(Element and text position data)
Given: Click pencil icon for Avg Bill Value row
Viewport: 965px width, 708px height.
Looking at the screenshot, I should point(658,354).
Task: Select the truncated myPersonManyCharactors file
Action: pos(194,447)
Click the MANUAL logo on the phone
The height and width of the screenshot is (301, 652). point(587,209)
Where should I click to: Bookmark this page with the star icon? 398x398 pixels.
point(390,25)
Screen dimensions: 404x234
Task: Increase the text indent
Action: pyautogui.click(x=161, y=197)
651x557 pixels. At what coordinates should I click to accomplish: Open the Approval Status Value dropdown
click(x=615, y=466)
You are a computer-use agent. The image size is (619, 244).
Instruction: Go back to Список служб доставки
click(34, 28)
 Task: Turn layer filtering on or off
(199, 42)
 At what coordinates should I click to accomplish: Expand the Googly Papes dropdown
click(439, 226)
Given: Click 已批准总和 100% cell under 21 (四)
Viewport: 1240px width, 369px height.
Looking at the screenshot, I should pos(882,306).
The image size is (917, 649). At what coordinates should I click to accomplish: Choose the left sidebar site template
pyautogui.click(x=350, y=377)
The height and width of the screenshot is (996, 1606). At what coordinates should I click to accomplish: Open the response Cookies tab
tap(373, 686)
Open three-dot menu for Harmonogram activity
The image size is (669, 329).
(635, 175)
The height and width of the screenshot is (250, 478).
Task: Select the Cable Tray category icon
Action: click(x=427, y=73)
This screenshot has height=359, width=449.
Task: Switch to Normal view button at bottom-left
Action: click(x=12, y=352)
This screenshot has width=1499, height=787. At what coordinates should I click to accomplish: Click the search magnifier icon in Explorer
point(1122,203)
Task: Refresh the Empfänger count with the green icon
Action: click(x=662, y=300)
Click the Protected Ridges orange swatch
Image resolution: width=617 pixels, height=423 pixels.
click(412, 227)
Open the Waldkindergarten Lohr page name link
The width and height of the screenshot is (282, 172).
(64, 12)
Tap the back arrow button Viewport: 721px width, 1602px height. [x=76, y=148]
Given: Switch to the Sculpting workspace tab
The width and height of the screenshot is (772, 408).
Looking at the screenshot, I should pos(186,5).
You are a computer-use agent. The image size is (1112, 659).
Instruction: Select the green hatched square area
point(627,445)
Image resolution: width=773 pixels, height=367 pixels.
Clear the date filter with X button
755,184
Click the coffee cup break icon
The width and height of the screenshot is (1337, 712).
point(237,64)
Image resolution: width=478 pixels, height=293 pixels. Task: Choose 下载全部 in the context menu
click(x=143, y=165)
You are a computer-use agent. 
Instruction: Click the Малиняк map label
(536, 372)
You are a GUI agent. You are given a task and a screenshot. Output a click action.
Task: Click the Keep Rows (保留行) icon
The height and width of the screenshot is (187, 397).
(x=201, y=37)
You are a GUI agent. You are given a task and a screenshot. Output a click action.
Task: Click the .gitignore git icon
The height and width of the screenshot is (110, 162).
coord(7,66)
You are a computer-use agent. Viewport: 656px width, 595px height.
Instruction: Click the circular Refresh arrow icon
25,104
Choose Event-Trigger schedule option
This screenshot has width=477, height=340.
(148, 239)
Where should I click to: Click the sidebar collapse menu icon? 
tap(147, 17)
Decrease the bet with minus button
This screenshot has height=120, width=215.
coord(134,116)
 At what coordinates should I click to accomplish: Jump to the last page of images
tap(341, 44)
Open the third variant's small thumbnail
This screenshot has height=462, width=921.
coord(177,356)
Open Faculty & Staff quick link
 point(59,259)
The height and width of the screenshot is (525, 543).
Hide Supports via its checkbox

● **What you are asked to do**
Retype the records word for word, beginning with the line that contains "Image resolution: width=773" and continuing through the line that contains "coord(134,116)".

● **Written response**
Image resolution: width=773 pixels, height=367 pixels.
Clear the date filter with X button
755,184
Click the coffee cup break icon
The width and height of the screenshot is (1337, 712).
point(237,64)
Image resolution: width=478 pixels, height=293 pixels. Task: Choose 下载全部 in the context menu
click(x=143, y=165)
You are a computer-use agent. 
Instruction: Click the Малиняк map label
(536, 372)
You are a GUI agent. You are given a task and a screenshot. Output a click action.
Task: Click the Keep Rows (保留行) icon
The height and width of the screenshot is (187, 397).
(x=201, y=37)
You are a GUI agent. You are given a task and a screenshot. Output a click action.
Task: Click the .gitignore git icon
The height and width of the screenshot is (110, 162).
coord(7,66)
You are a computer-use agent. Viewport: 656px width, 595px height.
Instruction: Click the circular Refresh arrow icon
25,104
Choose Event-Trigger schedule option
This screenshot has width=477, height=340.
(148, 239)
Where should I click to: Click the sidebar collapse menu icon? 
tap(147, 17)
Decrease the bet with minus button
This screenshot has height=120, width=215.
coord(134,116)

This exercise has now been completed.